4. If re-provisioning is likely to be needed part way through the trek take extra guides. Few guides will agree to walk solo through the jungle to carry provisions back from a village. Recently I lead an expedition in Chiapas. We were trekking through an unexplored part of Monte Azul Bio-reserve and, because of the area’s protected status, would not be able to hunt for meat. We took extra guide/porters in case a re-provisioning run back to a village was necessary...and we also took several live hens for fresh meat.

5. On longer expeditions it can be necessary to take a hunter with a gun. But if you really want him to be able to bring in meat you must be prepared to travel slower, allowing enough time for him to be able to hunt in the evenings or early morning. With a long, noisy column crashing through the bush don’t expect wildlife to be easily visible. Most important, give strict guidelines as to what can and cannot be shot: I had to convince my Kuna guides in Panama that under no circumstances were they to shoot jaguar for meat and in Borneo I was not sorry to arrive in a hunters camp too late to partake of their meal of orang utan!

6. Before departure try to research the community obligations of your guides. Few pastoral people will be prepared to guide you (whatever incentive you are offering) during one of those crucial periods of the year when the herds need to be moved. This was a lesson that I learned the hard way when I arrived in central Borneo just as the rice was being harvested...and spent three fruitless weeks travelling between various jungle villages and longhouses, unable to entice anyone into an expedition.   

7. Don’t skimp on porters. These days most backpackers are aware of the plight of the overworked, overloaded and underpaid porters who used to suffer in great numbers in trekking destinations as far apart as the Annapurna Circuit, Kilimanjaro or the Inca Trail. Hire enough guides, porters and camp assistants (or cooks) for your needs.

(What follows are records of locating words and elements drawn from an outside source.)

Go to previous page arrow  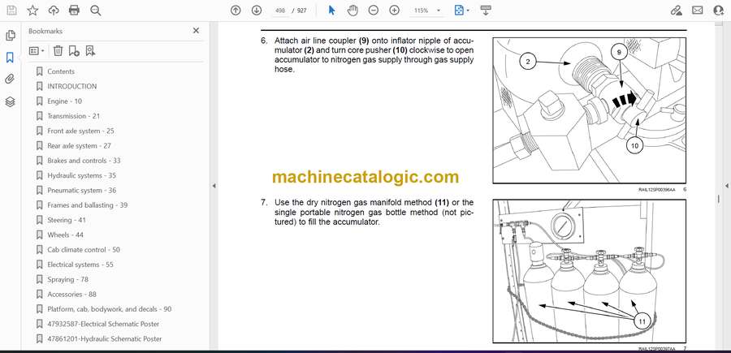pos(236,11)
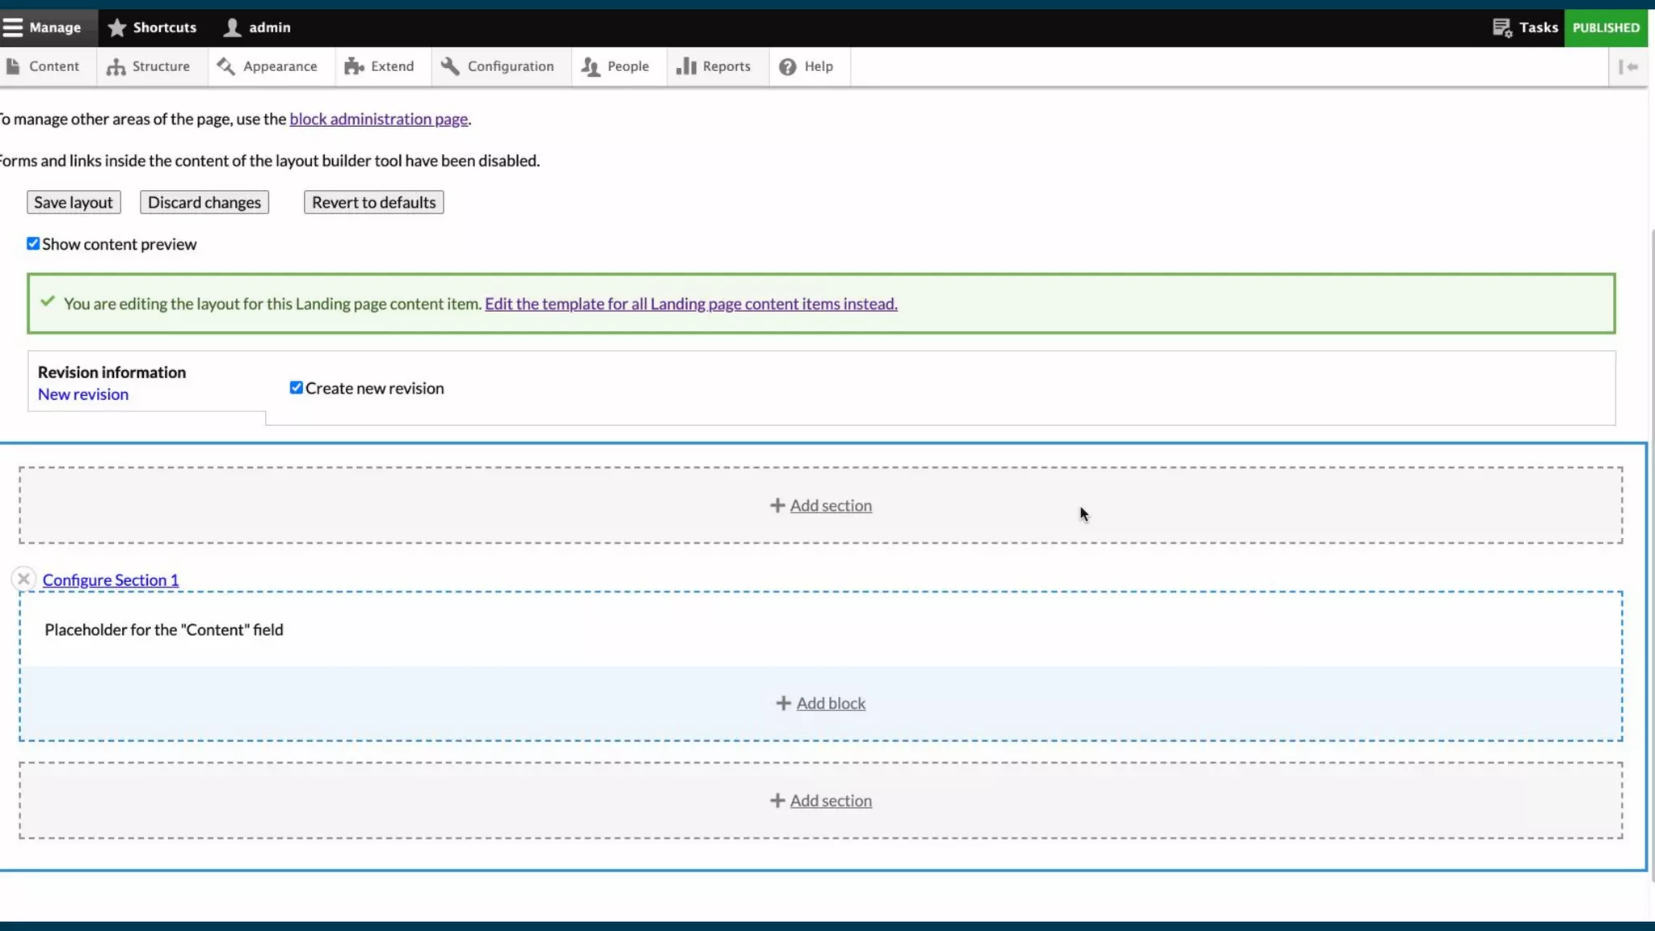Screen dimensions: 1655x931
Task: Disable Create new revision checkbox
Action: tap(297, 388)
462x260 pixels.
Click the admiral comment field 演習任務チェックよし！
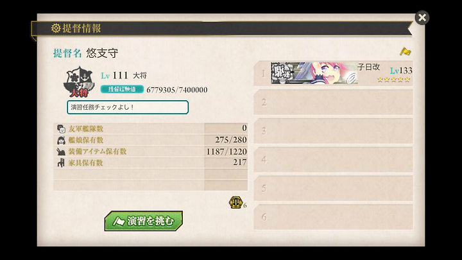[128, 107]
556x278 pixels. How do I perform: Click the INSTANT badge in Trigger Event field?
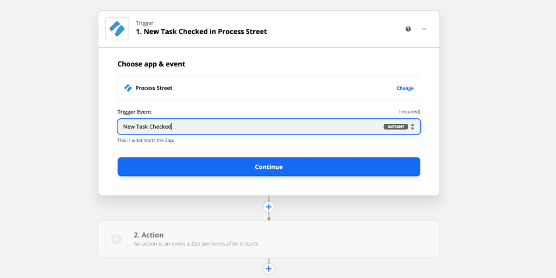pos(396,127)
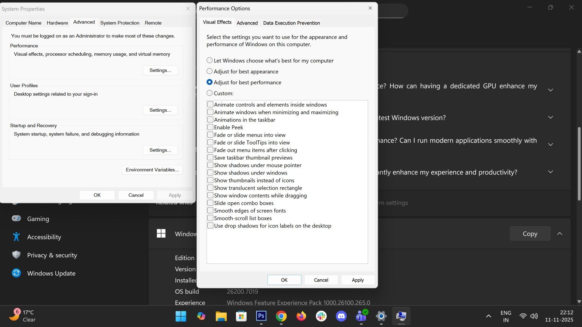Collapse Windows specifications section chevron
Screen dimensions: 582x327
[560, 234]
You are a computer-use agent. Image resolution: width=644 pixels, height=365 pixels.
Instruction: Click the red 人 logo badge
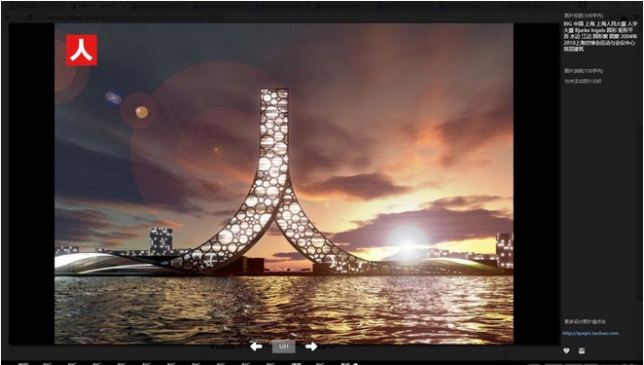82,50
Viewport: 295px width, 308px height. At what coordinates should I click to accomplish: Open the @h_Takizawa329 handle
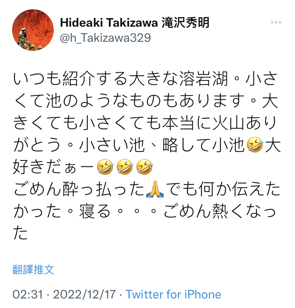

8. Listen to your guides when they advise what provisions are needed. In Asia few guides will be willing to travel without their pre-requisite ration of rice (frequently three plates each per day). In parts of Africa it might be mealie-meal/sadza/fufu. In the Andes you will have little chance of getting together a team of mountain guides unless you make an allowance for a sack of coca leaves. Unhappy and disgruntled guides will not add to the experience on any expedition...and, in the worst scenarios, an expedition that is not functioning well as a team could potentially be dangerous. In almost all areas a few cartons of imported cigarettes do wonders for team morale.

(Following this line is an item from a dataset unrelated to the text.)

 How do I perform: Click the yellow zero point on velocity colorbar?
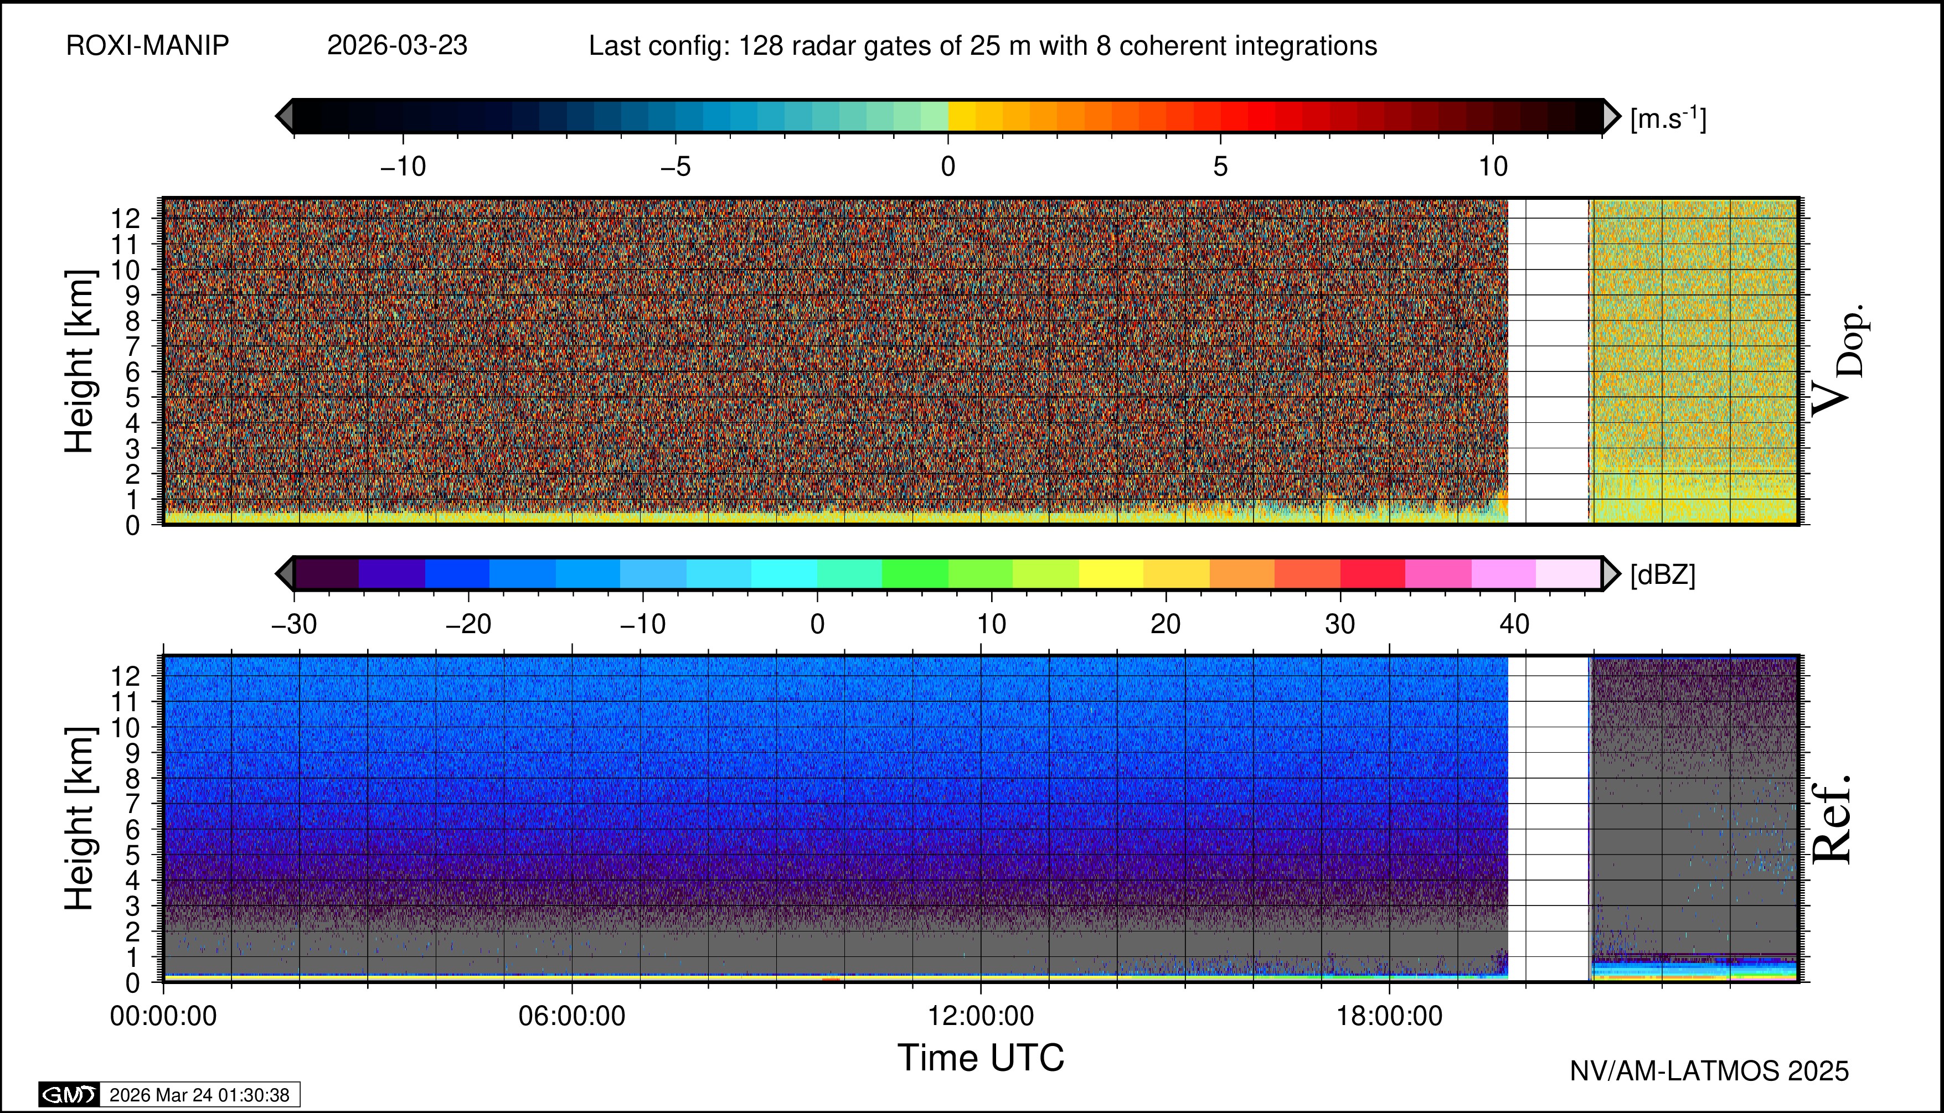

9. Don’t rush the delicate period of haggling. In many traditional communities it is considered the height of bad manners to launch straight into business without the prerequisite period of chit-chat. Haggle reasonably hard (but always with good humour and a smile) to fix the rate but make it clear that a good bonus will be offered on arrival if you are thoroughly happy with how the trip has gone. You will get a gut-feel about how to handle the payments from your guide’s personalities. If alcohol seems to be a problem within the community, perhaps offer half payment upfront the morning of departure – the rest on completion of the trek. This way there is a better chance that at least some of the money will make it into the households rather than be frittered away in bars on return from a long, thirsty trek.

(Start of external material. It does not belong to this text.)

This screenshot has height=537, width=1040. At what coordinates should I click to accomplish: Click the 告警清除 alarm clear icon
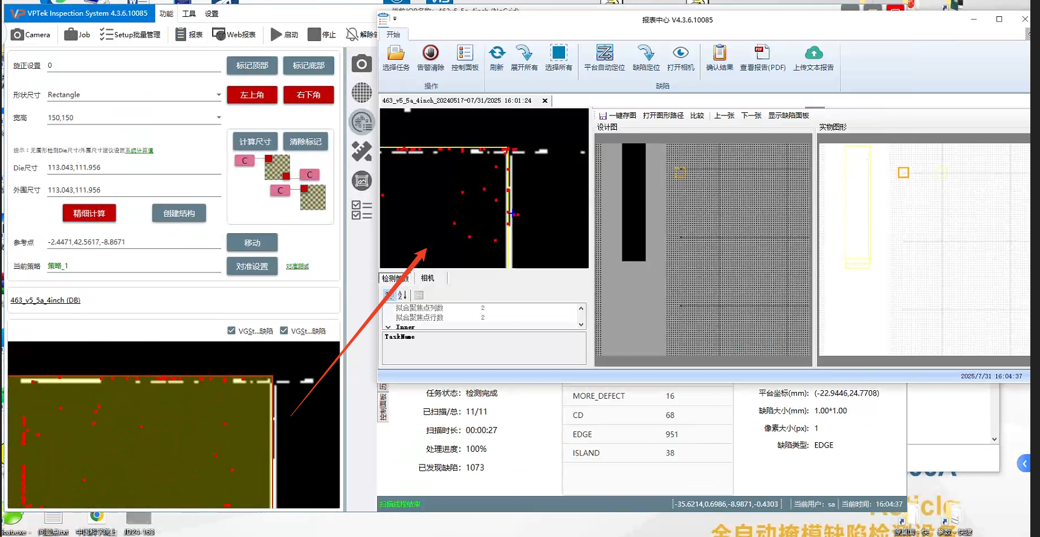[430, 53]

10. Don’t skimp on porters out of some obscure obligation that you must carry your own pack: the last person who will thank you for this is the poor soul who loses a good pay-packet because of your - albeit laudable - scruples. For many years I refused to let a porter carry my kit...until at some point when I was already working as a professional photographer (I’m no longer sure but think it was somewhere in the jungles of Sumatra) I realised that for a few extra dollars – which some local guy was extremely grateful for – I was freed to move with so much more agility. Loaded only with my camera equipment I was able to chase the shots and angles that I was supposed to be there to get. I was freer to do my job effectively and he could do his.